Task to complete: Are you able to quote each entry exactly as written?

..........

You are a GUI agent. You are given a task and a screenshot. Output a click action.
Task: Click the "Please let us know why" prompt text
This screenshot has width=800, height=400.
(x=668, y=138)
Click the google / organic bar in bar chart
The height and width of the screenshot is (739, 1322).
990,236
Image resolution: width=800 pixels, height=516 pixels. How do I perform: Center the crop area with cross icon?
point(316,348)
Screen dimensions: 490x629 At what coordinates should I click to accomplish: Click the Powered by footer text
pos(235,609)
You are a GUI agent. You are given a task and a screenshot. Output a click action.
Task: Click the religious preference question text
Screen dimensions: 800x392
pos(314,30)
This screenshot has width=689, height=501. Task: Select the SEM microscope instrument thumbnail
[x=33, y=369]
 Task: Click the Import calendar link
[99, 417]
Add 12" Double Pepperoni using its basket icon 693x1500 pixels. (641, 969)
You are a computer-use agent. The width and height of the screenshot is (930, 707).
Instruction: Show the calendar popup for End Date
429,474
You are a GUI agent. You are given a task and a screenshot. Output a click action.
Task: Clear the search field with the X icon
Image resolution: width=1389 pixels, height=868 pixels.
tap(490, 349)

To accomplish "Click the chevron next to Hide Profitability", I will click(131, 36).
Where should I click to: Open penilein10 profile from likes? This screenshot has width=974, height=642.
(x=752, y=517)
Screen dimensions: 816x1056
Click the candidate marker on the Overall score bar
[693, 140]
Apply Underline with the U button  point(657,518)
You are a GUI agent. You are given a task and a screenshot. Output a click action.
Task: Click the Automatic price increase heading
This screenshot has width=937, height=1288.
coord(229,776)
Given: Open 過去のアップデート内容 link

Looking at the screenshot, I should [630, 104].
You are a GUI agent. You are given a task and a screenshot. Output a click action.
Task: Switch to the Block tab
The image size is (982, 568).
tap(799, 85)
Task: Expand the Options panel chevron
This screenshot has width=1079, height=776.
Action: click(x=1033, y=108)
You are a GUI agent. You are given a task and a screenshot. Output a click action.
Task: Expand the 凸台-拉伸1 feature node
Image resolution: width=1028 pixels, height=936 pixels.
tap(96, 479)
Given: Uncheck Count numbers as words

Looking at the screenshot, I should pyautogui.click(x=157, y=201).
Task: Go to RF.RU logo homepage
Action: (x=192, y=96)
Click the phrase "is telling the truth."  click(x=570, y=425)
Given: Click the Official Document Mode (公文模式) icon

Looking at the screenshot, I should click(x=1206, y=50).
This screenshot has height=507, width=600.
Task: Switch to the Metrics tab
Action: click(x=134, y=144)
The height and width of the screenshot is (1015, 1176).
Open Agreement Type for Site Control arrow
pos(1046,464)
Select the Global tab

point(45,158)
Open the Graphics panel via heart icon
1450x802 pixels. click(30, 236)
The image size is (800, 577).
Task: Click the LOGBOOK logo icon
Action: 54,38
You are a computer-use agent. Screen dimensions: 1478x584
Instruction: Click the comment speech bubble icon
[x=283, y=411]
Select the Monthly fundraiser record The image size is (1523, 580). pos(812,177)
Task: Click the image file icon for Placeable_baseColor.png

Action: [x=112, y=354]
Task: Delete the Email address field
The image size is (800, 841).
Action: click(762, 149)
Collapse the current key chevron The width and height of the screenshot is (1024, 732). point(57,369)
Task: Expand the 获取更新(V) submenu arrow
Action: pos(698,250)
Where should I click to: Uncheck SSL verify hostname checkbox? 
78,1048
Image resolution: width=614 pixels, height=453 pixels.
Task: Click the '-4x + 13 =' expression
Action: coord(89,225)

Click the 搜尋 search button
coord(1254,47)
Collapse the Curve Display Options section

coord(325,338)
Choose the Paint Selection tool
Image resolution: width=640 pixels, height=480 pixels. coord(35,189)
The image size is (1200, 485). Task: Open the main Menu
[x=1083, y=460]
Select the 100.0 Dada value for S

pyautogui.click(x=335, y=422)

..........

Response for this exercise:
You are a GUI agent. You are given a task and a screenshot. Output a click action.
Task: Click the "Please let us know why" prompt text
This screenshot has width=800, height=400.
(x=668, y=138)
Click the google / organic bar in bar chart
The height and width of the screenshot is (739, 1322).
990,236
Image resolution: width=800 pixels, height=516 pixels. How do I perform: Center the crop area with cross icon?
point(316,348)
Screen dimensions: 490x629 At what coordinates should I click to accomplish: Click the Powered by footer text
pos(235,609)
You are a GUI agent. You are given a task and a screenshot. Output a click action.
Task: Click the religious preference question text
Screen dimensions: 800x392
pos(314,30)
This screenshot has width=689, height=501. Task: Select the SEM microscope instrument thumbnail
[x=33, y=369]
 Task: Click the Import calendar link
[99, 417]
Add 12" Double Pepperoni using its basket icon 693x1500 pixels. (641, 969)
You are a computer-use agent. The width and height of the screenshot is (930, 707).
Instruction: Show the calendar popup for End Date
429,474
You are a GUI agent. You are given a task and a screenshot. Output a click action.
Task: Clear the search field with the X icon
Image resolution: width=1389 pixels, height=868 pixels.
tap(490, 349)

To accomplish "Click the chevron next to Hide Profitability", I will click(131, 36).
Where should I click to: Open penilein10 profile from likes? This screenshot has width=974, height=642.
(x=752, y=517)
Screen dimensions: 816x1056
Click the candidate marker on the Overall score bar
[693, 140]
Apply Underline with the U button  point(657,518)
You are a GUI agent. You are given a task and a screenshot. Output a click action.
Task: Click the Automatic price increase heading
This screenshot has width=937, height=1288.
coord(229,776)
Given: Open 過去のアップデート内容 link

Looking at the screenshot, I should [630, 104].
You are a GUI agent. You are given a task and a screenshot. Output a click action.
Task: Switch to the Block tab
The image size is (982, 568).
tap(799, 85)
Task: Expand the Options panel chevron
This screenshot has width=1079, height=776.
Action: click(x=1033, y=108)
You are a GUI agent. You are given a task and a screenshot. Output a click action.
Task: Expand the 凸台-拉伸1 feature node
Image resolution: width=1028 pixels, height=936 pixels.
tap(96, 479)
Given: Uncheck Count numbers as words

Looking at the screenshot, I should pyautogui.click(x=157, y=201).
Task: Go to RF.RU logo homepage
Action: (x=192, y=96)
Click the phrase "is telling the truth."  click(x=570, y=425)
Given: Click the Official Document Mode (公文模式) icon

Looking at the screenshot, I should click(x=1206, y=50).
This screenshot has height=507, width=600.
Task: Switch to the Metrics tab
Action: click(x=134, y=144)
The height and width of the screenshot is (1015, 1176).
Open Agreement Type for Site Control arrow
pos(1046,464)
Select the Global tab

point(45,158)
Open the Graphics panel via heart icon
1450x802 pixels. click(30, 236)
The image size is (800, 577).
Task: Click the LOGBOOK logo icon
Action: 54,38
You are a computer-use agent. Screen dimensions: 1478x584
Instruction: Click the comment speech bubble icon
[x=283, y=411]
Select the Monthly fundraiser record The image size is (1523, 580). pos(812,177)
Task: Click the image file icon for Placeable_baseColor.png

Action: [x=112, y=354]
Task: Delete the Email address field
The image size is (800, 841).
Action: click(762, 149)
Collapse the current key chevron The width and height of the screenshot is (1024, 732). point(57,369)
Task: Expand the 获取更新(V) submenu arrow
Action: pos(698,250)
Where should I click to: Uncheck SSL verify hostname checkbox? 
78,1048
Image resolution: width=614 pixels, height=453 pixels.
Task: Click the '-4x + 13 =' expression
Action: coord(89,225)

Click the 搜尋 search button
coord(1254,47)
Collapse the Curve Display Options section

coord(325,338)
Choose the Paint Selection tool
Image resolution: width=640 pixels, height=480 pixels. coord(35,189)
The image size is (1200, 485). Task: Open the main Menu
[x=1083, y=460]
Select the 100.0 Dada value for S

pyautogui.click(x=335, y=422)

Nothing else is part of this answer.